Y es que siendo director general de Trabajo, Guerrero creó en 2003 tanto en su propio departamento como en los servicios de ésta en las delegaciones provinciales de la Consejería de Empleo una estructura administrativa de personal "al margen" de las previsiones contenidas en la relación de puestos de trabajo vigente para las mismas "mediante la contratación de, al menos, 44 personas, la mayor parte de las cuales pertenecía a círculos de su proximidad (vecindad o amistad)".

Según ha adelantado Europa Press, en esos términos relata la Junta de Andalucía en su escrito de acusación los manejos de Guerrero, para quien pide 11 años de cárcel y 30 de inhabilitación por los pagos realizados entre 2003 y 2010 por la Consejería de Empleo a la empresa Umax Informática y Consultoría y otras sociedades, que tenían contratados fradulentamente a dichos trabajadores.

En su escrito de acusación, también solicita siete años de prisión para el también ex director de Trabajo Juan Márquez a cuenta de los mismos delitos atribuidos a Guerrero, mientras que al administrador de Umax, Ulpiano Cuadrado, le pide 16 años de cárcel y casi 800.000 euros de multa.

La estructura

La estructura creada continuó funcionando tras el cese de Guerrero y la designación de Márquez, quien "continuó abonando facturas a las entidades vinculadas" con Ulpiano Cuadrado " y proponiendo la contratación por éstas, para desarrollar trabajos en la Dirección General, de personas de su círculo de confianza".

Actuando “al margen del procedimiento de contratación reglado", Guerrero (y luego Juan Márquez) acordó con Ulpiano Cuadrado "un mecanismo en virtud del cual empresas vinculadas a este último contratarían a las personas que indicase" Guerrero "para que desarrollasen su labor" en la sede de la Dirección General de Trabajo o en alguno de sus servicios asociados en las delegaciones provinciales de Empleo.

Servicios inexistentes

"De forma repetida y periódica, se giraban facturas por dichas sociedades que respondían a servicios en realidad inexistentes y que tenían por único objeto contraprestar la contratación de personal por Cuadrado con el único fin de ponerlos a disposición de la Dirección General", relata el escrito. Al contrario que los contatistas habituales de la Administración, ellos se garantizaban "el pago inmediato de la retribución convenida” dada “la escasa sujeción a las formas que imponía la legislación para los contratos administrativos".

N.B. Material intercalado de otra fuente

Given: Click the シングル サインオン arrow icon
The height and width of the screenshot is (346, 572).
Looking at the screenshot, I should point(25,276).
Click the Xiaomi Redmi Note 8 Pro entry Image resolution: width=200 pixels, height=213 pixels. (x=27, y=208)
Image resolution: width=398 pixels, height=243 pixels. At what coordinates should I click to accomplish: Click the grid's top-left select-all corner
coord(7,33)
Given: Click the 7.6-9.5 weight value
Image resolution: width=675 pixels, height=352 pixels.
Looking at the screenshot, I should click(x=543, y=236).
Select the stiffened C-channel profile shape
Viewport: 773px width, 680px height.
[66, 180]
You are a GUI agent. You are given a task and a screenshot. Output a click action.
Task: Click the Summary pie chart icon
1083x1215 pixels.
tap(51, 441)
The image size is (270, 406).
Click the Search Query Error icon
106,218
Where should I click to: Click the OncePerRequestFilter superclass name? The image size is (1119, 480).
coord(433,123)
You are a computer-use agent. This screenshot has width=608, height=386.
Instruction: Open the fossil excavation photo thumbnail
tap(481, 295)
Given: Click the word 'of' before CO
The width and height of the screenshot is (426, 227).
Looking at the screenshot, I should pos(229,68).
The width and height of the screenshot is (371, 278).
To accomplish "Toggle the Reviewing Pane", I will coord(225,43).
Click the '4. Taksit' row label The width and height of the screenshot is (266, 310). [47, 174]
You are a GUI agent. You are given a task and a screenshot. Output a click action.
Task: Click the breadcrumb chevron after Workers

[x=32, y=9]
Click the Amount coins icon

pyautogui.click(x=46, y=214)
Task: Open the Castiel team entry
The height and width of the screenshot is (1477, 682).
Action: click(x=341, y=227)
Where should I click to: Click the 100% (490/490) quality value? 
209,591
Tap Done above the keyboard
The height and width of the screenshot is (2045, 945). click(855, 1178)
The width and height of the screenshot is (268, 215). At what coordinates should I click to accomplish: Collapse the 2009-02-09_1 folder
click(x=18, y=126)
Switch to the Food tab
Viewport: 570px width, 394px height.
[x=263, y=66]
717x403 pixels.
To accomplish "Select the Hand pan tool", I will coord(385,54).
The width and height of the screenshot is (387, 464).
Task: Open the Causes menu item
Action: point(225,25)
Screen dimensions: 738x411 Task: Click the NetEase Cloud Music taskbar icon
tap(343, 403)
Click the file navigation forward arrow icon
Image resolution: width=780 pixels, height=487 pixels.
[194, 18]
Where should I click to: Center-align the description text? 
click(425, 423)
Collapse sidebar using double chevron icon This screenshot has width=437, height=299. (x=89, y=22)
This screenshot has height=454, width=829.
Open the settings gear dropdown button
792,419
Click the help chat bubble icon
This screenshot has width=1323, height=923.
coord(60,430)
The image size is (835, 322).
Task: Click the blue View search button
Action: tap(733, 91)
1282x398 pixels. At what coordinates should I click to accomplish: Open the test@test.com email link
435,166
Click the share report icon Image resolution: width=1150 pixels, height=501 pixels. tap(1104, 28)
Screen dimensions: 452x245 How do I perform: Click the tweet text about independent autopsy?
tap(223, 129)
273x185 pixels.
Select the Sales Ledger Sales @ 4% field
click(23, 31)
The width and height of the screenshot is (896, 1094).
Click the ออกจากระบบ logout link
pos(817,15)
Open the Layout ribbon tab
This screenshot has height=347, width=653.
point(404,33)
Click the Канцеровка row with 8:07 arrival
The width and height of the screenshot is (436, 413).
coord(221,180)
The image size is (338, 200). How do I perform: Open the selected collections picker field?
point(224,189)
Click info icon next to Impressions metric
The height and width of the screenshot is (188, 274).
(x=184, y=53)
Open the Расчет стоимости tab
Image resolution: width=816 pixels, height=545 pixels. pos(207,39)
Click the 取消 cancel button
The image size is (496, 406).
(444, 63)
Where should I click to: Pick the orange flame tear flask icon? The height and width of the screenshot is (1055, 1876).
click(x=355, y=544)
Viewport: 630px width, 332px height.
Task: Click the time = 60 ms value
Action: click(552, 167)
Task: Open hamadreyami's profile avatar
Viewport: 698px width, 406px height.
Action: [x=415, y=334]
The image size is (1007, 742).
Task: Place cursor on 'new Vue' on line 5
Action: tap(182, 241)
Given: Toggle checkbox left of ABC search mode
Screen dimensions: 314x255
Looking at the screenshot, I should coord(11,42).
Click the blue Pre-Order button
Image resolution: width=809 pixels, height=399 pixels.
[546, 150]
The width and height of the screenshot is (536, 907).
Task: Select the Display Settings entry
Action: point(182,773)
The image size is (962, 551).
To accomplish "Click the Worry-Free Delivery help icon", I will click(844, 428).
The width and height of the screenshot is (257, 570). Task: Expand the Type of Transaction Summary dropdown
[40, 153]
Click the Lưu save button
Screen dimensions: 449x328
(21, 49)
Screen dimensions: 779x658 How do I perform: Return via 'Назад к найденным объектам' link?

¿Cuál era la mecánica administrativa? "Bastaba una memoria descriptiva de la prestación a ejecutar (elaborada por el propio director general de Trabajo) y la presentación de la factura con un concepto falso para proceder al pago (en el caso de la contratación menor) o la negociación de los términos del contrato (con un objeto igualmente falso) con la entidad adjudicataria (en el caso del procedimiento negociado sin publicidad)".

La "contraprestación" a recibir por las empresas vinculadas a Ulpiano Cuadrado consistía en el importe bruto de las retribuciones y cotizaciones sociales de los trabajadores contratados para prestar sus servicios en la Dirección de Trabajo más un porcentaje no inferior al 20 por ciento de dicho importe, porcentaje "que constituía la retribución" del empresario "por la única labor de formalizar los contratos de trabajo y dar de alta en la Seguridad Social a las personas que indicaba" Guerrero.